Stagnant

It was cold like a night under storm clouds, near farmland and distant houses you could hear over crickets. But this was far from home, far from the insect life and green walls.

The bus stations was not a place to find populated at so late an hour. She was not at fault here. It was the hooded figure who had decided to ruin all calculations, to make it’s presence felt. Mist seemed to rise off the signboard at the bus stop. It advertised some trifling vulgarity punctuate with a smile. She offered it no thought but wondered at the figure who leant on it- hoping to slip through into serendipity perhaps.

While the figure consumed the advertising, she wondered at every breeze that rushed past. The breeze carried no zooming swish of wind, no passengers in a hurry. Why would empty breeze carry itself so quickly?

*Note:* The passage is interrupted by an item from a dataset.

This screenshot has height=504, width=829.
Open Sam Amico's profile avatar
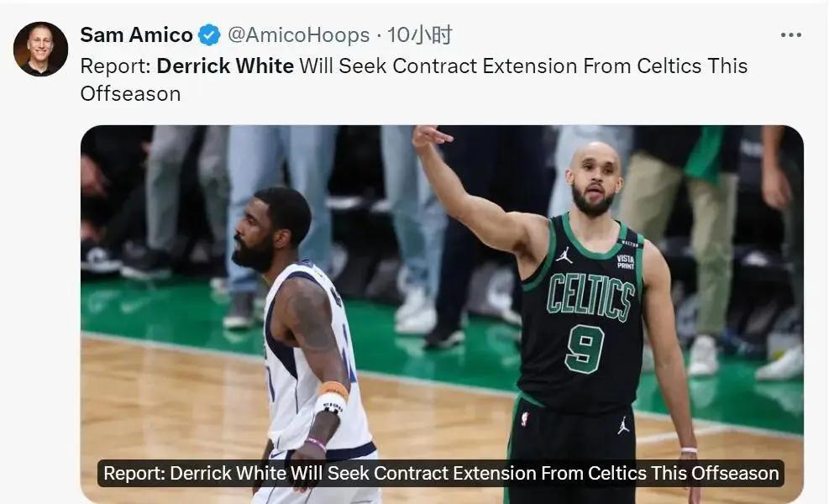coord(40,50)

Does a city seep into the the air so easily?

Of course no bus would arrive at this hour. Both of them knew that. They were boxed in close- city lights in every direction. Lights that suggested the world wasn’t dead, but showed no signs of life itself. The city grows sinister in its stillness, its emptiness, keeps you on the edge waiting for movement taunting you with none. She found it reassuring at least that there was a waiting companion, heading the same way into nowhere.

Mist rose out of her breath till it blinded her. Enveloped like the figure at the sign board she tried calling out to it. Her words dissolved like mist, she stays still, and her sight and form did obscure into silence.

My neighbors cage

Bird cages become terrible things if you think about them. They seem to come from a ancient manors covered in dust and with white drappings over furniture. When empty there’s a soft melancholy that comes with rusted, black bars that might break if you pushed hard. A swing is just more lonely when there isn’t a bird on it.

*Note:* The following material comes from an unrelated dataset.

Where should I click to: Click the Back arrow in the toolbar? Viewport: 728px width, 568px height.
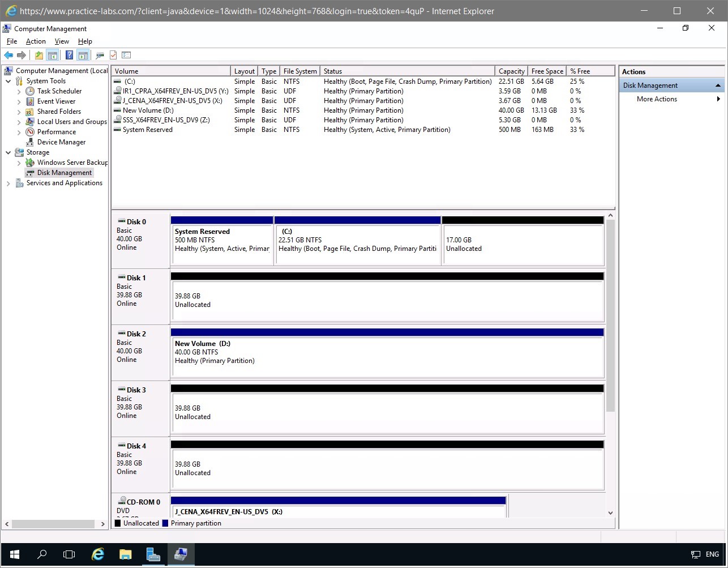[8, 55]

Putting a bird in won’t makes things much better. I’m not one for heavy handed metaphors but it’s hard to image any contentment coming from anything that could claim the entire sky, being restricted to a tiny cage. It’s damnation. Insanity for birds and condemning man to be a callous and unfeeling thing, amused by petty, pretty suffering. Color the cage with your own horrid indifference, the bird might not have much time for you either.

My neighbors either poets or masters of atrocity have gone a step further. In their grotesque tower that looms over the entire neighborhood they got a cage on the highest floor. Rather than put any birds in their cage, they’ve found themselves a better metaphor- they’ve caged light. In a corner they’ve wasted for a concrete, meaninglessly stylized balcony that no one can reach they’ve put a solitary light bulb that’s lit for no one in particular.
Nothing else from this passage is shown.